CNews, immigration, Génération identitaire : le Conseil d’État en pleine dérive

Pascal Praud

« L’Arcom doit veiller à ce que les chaînes assurent […] l’expression pluraliste des courants de pensée et d’opinions en tenant compte des interventions de l’ensemble des participants aux programmes diffusés, y compris les chroniqueurs, animateurs et invités. » Depuis maintenant 48 heures, la décision historique du Conseil d’État, saisi par Reporters sans frontières, qui intime au régulateur des médias de mieux contrôler CNews est sous le feu des critiques. Si certains, notamment à gauche du spectre politique, se réjouissent de voir la liberté du canal 16 de la TNT menacée, d’autres, plus nombreux, s’inquiètent des possibles dérives d’une telle jurisprudence. Journalistes, chroniqueurs de télévision, juristes, politiques et simples anonymes élèvent la voix pour dénoncer une restriction de la liberté d’expression, et notamment de la liberté de la presse.

Vers une censure ?

En réclamant le décompte des temps de parole des politiques, mais également celui des journalistes et invités de CNews, le Conseil d’État remet ainsi en cause la loi de 1986 sur la liberté de communication. En effet, comme le souligne avec justesse Jean-Éric Schoettl, ancien directeur général du CSA (devenu l’Arcom), dans les colonnes du Figaro, jusqu’à ce 13 février, « il a toujours été admis que chaque antenne privée a sa couleur propre ». C’est d’ailleurs au nom de cette ligne éditoriale propre que Roch-Olivier Maistre, patron de l’Arcom, avait considéré, en février 2023, que CNews « respectait strictement le pluralisme politique ». En décembre encore, devant les députés, il répétait : « La loi ne prévoit en aucune façon la comptabilisation du temps de parole des éditorialistes. Je ne connais pas une seule démocratie qui demande aux médias de communiquer à un régulateur la liste de leurs éditorialistes. » Mais deux mois plus tard, le Conseil d’État donne une tout autre interprétation de la loi qui inquiète de nombreuses rédactions. « Sommes-nous en train de réinventer une forme de ministère de la Vérité ? » s’alarme le directeur du Point. « Chaque invité ou journaliste devra-t-il produire son bulletin de vote avant de rentrer sur le plateau de CNews ? » s’interroge Gabrielle Cluzel, directrice de la rédaction de BV.

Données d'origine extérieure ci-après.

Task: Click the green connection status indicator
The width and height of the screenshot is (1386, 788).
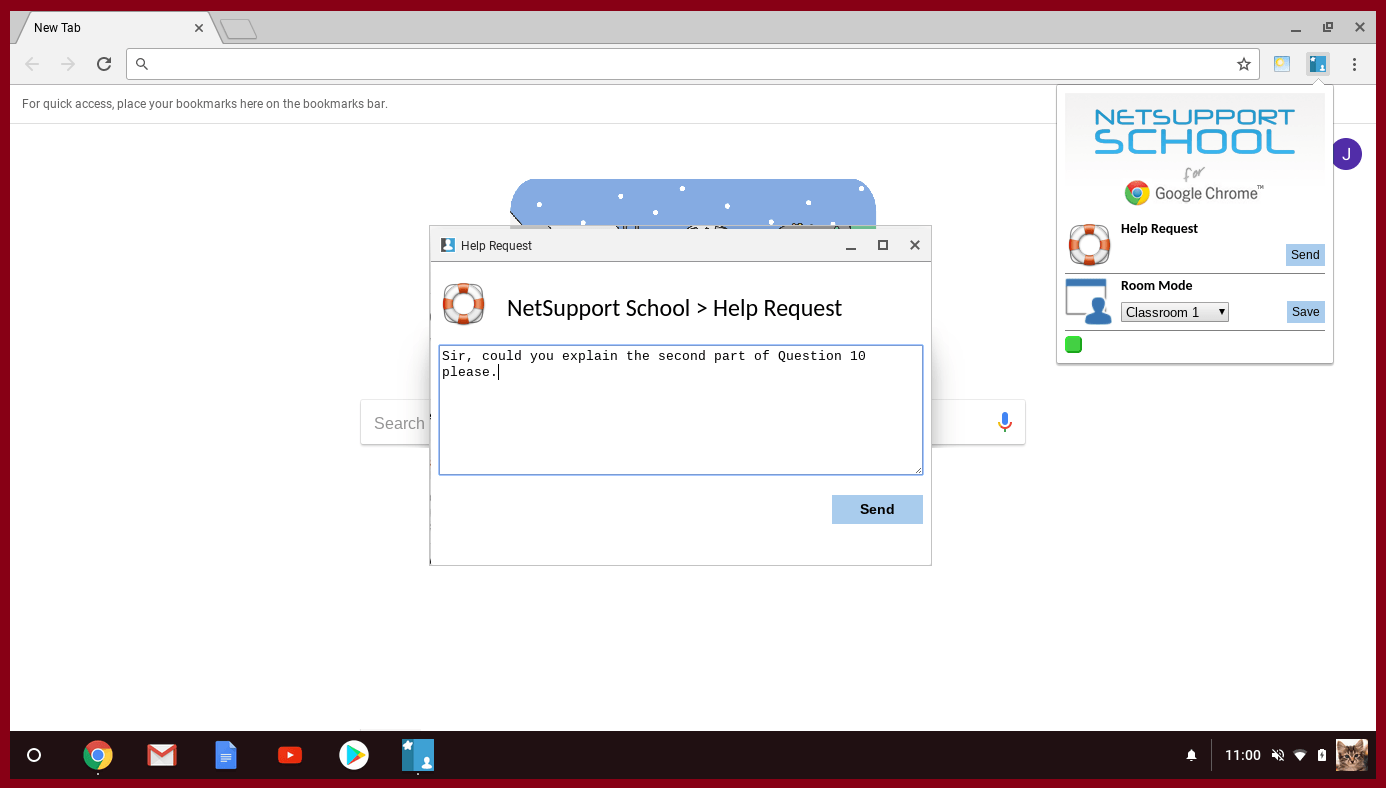Action: [1073, 345]
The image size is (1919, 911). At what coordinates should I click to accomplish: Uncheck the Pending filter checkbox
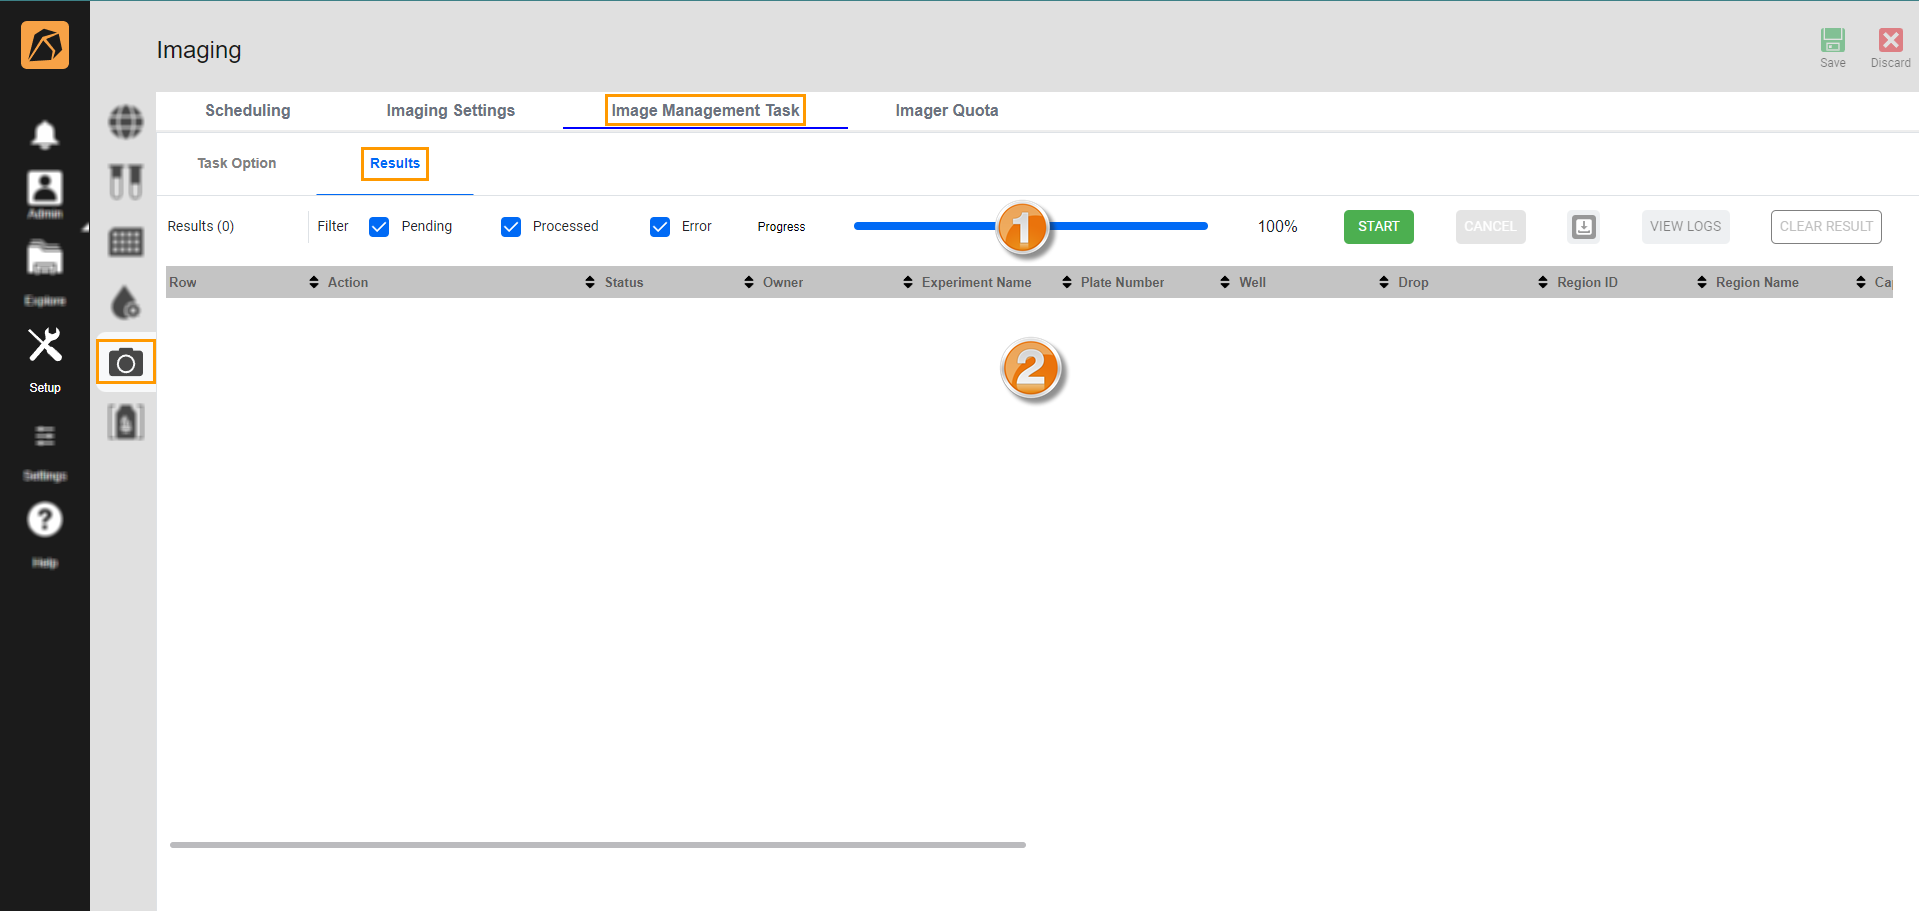(x=379, y=227)
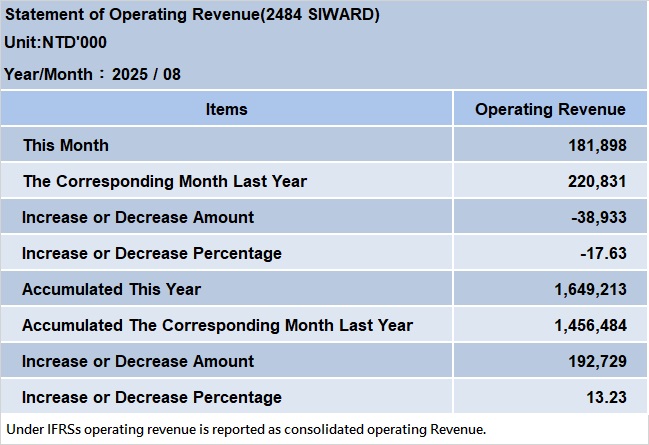Click the Operating Revenue column header

click(550, 109)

Un Ouzbek radicalisé rapatrié 

Cette décision inédite du Conseil d’État sur CNews révèle surtout la dérive de l’institution. Au-delà de la question des médias, la plus haute juridiction administrative du pays déserte sa mission première dans de nombreux domaines. Sur les questions migratoires tout d’abord, les sages du Palais-Royal défendent une vision très immigrationniste, parfois même aux dépens de la sécurité des Français. Récemment, ainsi, le Conseil d’État a contraint la France à rapatrier un Ouzbek radicalisé, expulsé par le ministère de l’Intérieur quelques jours plus tôt. Cet homme, âgé de 39 ans, considéré comme « dangereux » par les services de renseignement et visé par une interdiction administrative du territoire français pour menaces graves à l’ordre public, avait été débouté du droit d’asile. La Cour européenne des droits de l’homme (CEDH), saisie sur son dossier, avait alors demandé à la France de suspendre son expulsion car il risquerait des « traitements inhumains et dégradants » dans son pays d’origine. Un risque non avéré, comme l’ont montré de nombreux experts, mais qui motive tout de même le Conseil d’État à enjoindre la France à « prendre dans les meilleurs délais toutes les mesures utiles afin de permettre le retour, aux frais de l’État, de l’intéressé en France ».

Inutile d’aller chercher bien loin les causes de cette dérive. Au sein du Conseil d’État, outre Didier-Roland Tabuteau, vice-président, marqué très à gauche du fait de son parcours au sein de cabinets politiques sous Mitterrand puis Jospin, on trouve également Thierry Tuot, nommé en mars, un immigrationniste notoire.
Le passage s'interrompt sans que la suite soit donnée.